After a tense start to the first State visit to Ireland by a reigning British monarch, the Queen went home with new-found friends in her nearest neighbours.
The distance kept between the public and the Queen during an unprecedented security operation around several contentious stop-offs on the royal tour made it difficult to gauge the mood.
But a sunny send-off in Ireland’s rebel county Cork – with tens of thousands lining the streets to catch a glimpse of the old enemy – left no doubt things had changed utterly.
On a quarter mile stretch of Cork city’s Washington Street, bakers, taxi drivers, teachers, waitresses, students, estate agents and shop workers lined the route for hours to catch a glimpse of the Queen and the Duke of Edinburgh.
Hairdressers downed scissors to press their faces against salon windows, others precariously hung out of first and second floor flat windows along the Victorian red brick parade, bedecked in the city’s red and white colours.
“Blood and bandages they call the flag down here,” said one.
They were all ages, some had walked from nearby homes and offices, others had taken hours-long journeys.
Pressed against one of the crowd control barriers was 60-year-old farmer Tim O’Donnell who had taken a day off from tending his cattle in Feenagh, Co Limerick, to witness the occasion.
Dressed in a shirt, tie and jumper, he described himself as a life-long Irish republican, yet he made the 120-mile round trip by bus to get into Cork.
“I won’t be clapping her, but I do want to observe it – this is history,” he said.
If it had happened ten years ago, Mr O’Donnell said he would have turned up protesting.
What changed? The Good Friday Agreement transformed everything but the impact of the Queen’s ground-breaking gesture to all who fought for Ireland’s freedom and her reconciliation speech to Dublin Castle earlier in the week is already tangible.
“I thought at the start she should apologise, but when I thought about it more - well, we have to be reasonable,” said Mr O’Donnell.
“She can’t criticise her own troops.
“Anyway – we got our own back on her, didn’t we. She had to sit through Westlife in Dublin. She’s lucky we didn’t inflict Jedward on her.”
If Dublin was tense and overcast at times, sun-kissed Cork was like a carnival.

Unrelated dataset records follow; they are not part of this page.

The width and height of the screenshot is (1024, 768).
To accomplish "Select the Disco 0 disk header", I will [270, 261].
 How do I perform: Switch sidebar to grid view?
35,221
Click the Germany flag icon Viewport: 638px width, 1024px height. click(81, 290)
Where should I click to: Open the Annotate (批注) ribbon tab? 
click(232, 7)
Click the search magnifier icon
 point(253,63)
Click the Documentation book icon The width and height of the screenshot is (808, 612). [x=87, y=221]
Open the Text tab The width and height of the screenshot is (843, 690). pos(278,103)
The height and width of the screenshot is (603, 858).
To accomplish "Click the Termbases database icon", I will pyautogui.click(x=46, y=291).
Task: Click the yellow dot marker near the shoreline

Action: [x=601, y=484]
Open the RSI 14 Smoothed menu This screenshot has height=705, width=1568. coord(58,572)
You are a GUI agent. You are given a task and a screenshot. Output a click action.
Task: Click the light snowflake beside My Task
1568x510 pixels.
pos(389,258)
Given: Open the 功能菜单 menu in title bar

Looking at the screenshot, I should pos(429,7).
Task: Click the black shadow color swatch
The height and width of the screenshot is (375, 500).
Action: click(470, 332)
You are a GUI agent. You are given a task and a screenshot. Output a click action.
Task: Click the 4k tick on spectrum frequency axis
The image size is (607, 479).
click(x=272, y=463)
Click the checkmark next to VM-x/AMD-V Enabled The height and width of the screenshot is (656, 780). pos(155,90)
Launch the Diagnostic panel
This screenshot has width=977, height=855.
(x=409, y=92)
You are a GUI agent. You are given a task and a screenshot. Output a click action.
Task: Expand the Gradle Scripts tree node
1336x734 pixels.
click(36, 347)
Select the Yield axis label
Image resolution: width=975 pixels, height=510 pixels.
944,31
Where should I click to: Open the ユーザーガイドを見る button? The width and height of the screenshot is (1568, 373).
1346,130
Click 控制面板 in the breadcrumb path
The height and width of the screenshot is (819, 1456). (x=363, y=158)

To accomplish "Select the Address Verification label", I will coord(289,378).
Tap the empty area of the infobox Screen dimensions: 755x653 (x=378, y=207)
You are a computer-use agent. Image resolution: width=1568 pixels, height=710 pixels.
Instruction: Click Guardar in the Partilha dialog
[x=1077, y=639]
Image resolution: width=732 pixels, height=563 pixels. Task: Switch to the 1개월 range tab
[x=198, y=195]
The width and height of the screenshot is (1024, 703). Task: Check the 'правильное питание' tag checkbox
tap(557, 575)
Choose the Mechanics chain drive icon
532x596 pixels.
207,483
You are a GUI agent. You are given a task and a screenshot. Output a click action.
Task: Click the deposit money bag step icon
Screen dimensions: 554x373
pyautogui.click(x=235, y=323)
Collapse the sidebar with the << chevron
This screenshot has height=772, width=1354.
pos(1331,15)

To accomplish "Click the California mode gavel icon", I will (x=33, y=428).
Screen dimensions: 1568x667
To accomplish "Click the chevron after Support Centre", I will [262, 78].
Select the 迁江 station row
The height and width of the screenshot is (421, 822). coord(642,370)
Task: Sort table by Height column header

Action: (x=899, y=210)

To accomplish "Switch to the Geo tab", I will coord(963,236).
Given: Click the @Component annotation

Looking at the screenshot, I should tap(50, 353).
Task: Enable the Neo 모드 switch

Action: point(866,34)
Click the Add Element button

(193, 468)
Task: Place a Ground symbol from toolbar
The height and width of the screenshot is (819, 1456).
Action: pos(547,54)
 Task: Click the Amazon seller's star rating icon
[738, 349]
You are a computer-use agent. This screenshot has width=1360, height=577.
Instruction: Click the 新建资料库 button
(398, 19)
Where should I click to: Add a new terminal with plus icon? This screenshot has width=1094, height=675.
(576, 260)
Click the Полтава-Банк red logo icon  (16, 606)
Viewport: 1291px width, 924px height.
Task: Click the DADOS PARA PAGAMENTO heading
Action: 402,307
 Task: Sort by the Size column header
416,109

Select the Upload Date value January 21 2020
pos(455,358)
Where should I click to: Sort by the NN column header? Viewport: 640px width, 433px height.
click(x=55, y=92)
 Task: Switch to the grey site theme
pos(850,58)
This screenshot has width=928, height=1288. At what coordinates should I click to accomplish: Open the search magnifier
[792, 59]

School children wore crown-emblazoned T-shirts saying Cork City Welcomes You, thousands gathered around a big screen on the main thoroughfare Patrick Street to watch events unfold, bands banged out jazz and blues on a large outdoor stage.
Teenagers took advantage of sealed off roads to skateboard down the city centre’s usually traffic-choked streets.
While security remained highly visible, the mood was markedly lighter than previous days.
“It was all show up in Dublin, over the top – typical of them,” said one fiercely proud Corkman.
Anne McSweeney, 54, a full-time carer from Bishopstown in Cork, made arrangements for her husband to look after their wheelchair-bound daughter so she could go to see the Queen.
She had been fascinated with the royal family since she was a young girl visiting her three uncles, who were forced to emigrate to England in the 1950s.
“I definitely think there is a new rapport between Ireland and England after this, I really feel it,” she said.
“I’m just disappointed she didn’t get to see more of Ireland. Maybe she’ll come back soon.”
Walking away from all the buzz were Craig Jeffrey, 51, and Steve Hennessy, 52, from Leigh-on-Sea in Essex. They were part of a group of five friends who booked a break in the city before they knew the Queen was visiting.
But they weren’t bothered about sticking around to catch a glimpse, they hadn’t been in Ireland before either and were rushing to get on with their itinerary.
Would the Queen’s trip see more holidaymakers from Britain to Ireland.
“I think so,” said Mr Hennessy. “I’m not much of a royalist – and probably wouldn’t go to see them at home – but my wife Jackie is, and she will see this as a seal of approval.”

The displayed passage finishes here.